Doç. Dr.  Dilek Yiğit Doç. Dr. Dilek Yiğit

Avrupa İçin Liberaller ve Demokratlar İttifakı'ndan "Sığınmacı" Çıkışı

23 Aralık 2016
Avrupa İçin Liberaller ve Demokratlar İttifakından Sığınmacı Çıkışı

Sözde Arap Baharı ile Avrupa Birliği’nin Ortadoğu kaynaklı tehdit ve risk algılamaları, enerji güvenliği, cihatçı terör örgütlerinin yükselişi ve sığınmacı sorunu konuları üzerinde şekillendi.
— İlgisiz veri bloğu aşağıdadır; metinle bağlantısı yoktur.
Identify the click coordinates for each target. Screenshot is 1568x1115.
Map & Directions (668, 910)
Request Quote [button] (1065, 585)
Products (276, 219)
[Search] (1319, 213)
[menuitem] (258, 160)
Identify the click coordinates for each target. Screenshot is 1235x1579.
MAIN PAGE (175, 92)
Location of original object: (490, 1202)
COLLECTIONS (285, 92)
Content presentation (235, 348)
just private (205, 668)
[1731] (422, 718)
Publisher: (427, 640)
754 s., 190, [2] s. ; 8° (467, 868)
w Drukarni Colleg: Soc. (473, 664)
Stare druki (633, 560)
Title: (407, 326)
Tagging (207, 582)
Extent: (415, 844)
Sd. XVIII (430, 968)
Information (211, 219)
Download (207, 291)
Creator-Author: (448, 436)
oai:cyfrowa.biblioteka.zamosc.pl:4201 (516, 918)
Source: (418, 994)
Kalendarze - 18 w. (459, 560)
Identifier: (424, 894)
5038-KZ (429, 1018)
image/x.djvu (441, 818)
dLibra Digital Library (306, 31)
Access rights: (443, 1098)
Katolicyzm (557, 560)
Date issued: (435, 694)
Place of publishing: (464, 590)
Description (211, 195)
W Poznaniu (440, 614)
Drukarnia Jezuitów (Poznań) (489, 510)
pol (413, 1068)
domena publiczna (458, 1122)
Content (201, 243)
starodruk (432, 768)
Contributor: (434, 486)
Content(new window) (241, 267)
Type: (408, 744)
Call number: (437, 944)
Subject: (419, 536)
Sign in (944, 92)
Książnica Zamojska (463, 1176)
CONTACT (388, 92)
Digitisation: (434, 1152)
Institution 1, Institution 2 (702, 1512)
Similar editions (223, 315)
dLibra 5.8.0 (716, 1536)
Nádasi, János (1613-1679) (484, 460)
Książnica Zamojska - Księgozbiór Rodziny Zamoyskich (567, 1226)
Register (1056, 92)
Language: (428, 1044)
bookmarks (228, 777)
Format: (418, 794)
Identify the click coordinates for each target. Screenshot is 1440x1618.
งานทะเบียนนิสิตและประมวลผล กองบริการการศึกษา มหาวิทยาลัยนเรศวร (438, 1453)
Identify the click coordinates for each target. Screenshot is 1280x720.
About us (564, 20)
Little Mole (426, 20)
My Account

Özellikle aralarında ilinti kurulan son iki mesele hem supranasyonel düzeyde hem de ulusal düzeylerde ciddi tartışmaların ve siyasi hizipleşmelerin nedeni olurken, üye devletlerde önümüzdeki seçim sonuçlarını etkileyecek başlıca faktörler arasında yerini aldı.

Avrupa Birliği’nin sözde Bahar’a hazırlıksız yakalanmış olduğu akademik çevrelerin üzerinde uzlaşıya vardığı bir konu. Ancak “hazırlıksız yakalanmak” ile “krizi yönetememek” aralarında nedensellik ilişkisi olsa da, Avrupa Birliği’nin ve üye devletlerin sözde Bahar’a hazırlıksız yakalanmış olması, sığınmacı krizini yönetmede gösterdikleri kabiliyetsizliğin tek açıklaması olamaz.

Bu koşularda Avrupa’da aşırı sağın sığınmacı karşıtı söylemler üzerinde yükselmekte olduğu bir gerçek. Üstelik Avrupa Birliği de, kendisine karşı söylemler üzerinden siyaset yapan aşırı sağı, sığınmacı krizini yönetemeyerek beslemekte. Avrupa Birliği’nin “yanlış”, “yetersiz”, “kusurlu”, hangi sıfatı kullanırsanız kullanın, sığınmacı akını karşısındaki politikası ya da politikasızlığı üye devletlerde ana akım siyasiler için de ciddi bir sorun.

Avrupa’da aşırı sağın sığınmacı karşıtı söylemleri, Avrupa kıtasına yayılmış bu siyasi ailenin bir “Avrupa Kalesi” kurmakta kararlı olduğunu gösteriyor.

Avrupa aşırı sağı “Avrupa Kalesi” peşinde koşarken, Avrupa Parlamentosu’nda Avrupa İçin Liberaller ve Demokratlar İttifakı’ndan (ALDE) dikkat çeken bir çıkış geldi.

ALDE parlamenteri Belçikalı Louis Michel Kenya’dan yaptığı açıklamada “insanlığın tarihi göçün tarihidir. ‘Sıfır göç’ hiç yaşanmamıştır ve yaşanmayacaktır” dedi. Ayrıca göç akınının Avrupa’nın değerlerine uygun ve insani bir şekilde yönetilmesi gerektiğini belirterek, Avrupa Kalesine meydan okudu: Avrupa’yı kaleye çevirmek çözüm olamaz sözleriyle.

ALDE’nin Louis Michel sözcülüğünde bu çıkışını, Birliğe üye devletlere sığınmacılara karşı açık kapı politikası uygulayın önerisi olarak okumuyorum. Ancak ALDE’nin vurgulamak istediği, Avrupa Birliği’nin istinat ediyor olduğunda ısrar ettiği insan hakları değerlerinin, sığınmacı karşıtlığı zemininde, göz ardı edilmemesi. Zira Avrupa liberallerinin farkında olduğu bir risk var; Avrupa Birliği’nin ve üye devletlerin kendi değerlerini bir kenara atması, Avrupa Birliği’nin meşruiyetini de tartışmaya açar.  Yani aşırı sağın Kale Avrupa’sı, meşruiyeti tartışmalı bir Avrupa olur.

Ancak Avrupa aşırı sağın tepkisini tahmin edebiliyorum: “Meşruiyeti tartışmalı Avrupa mı? Kimin umrunda?”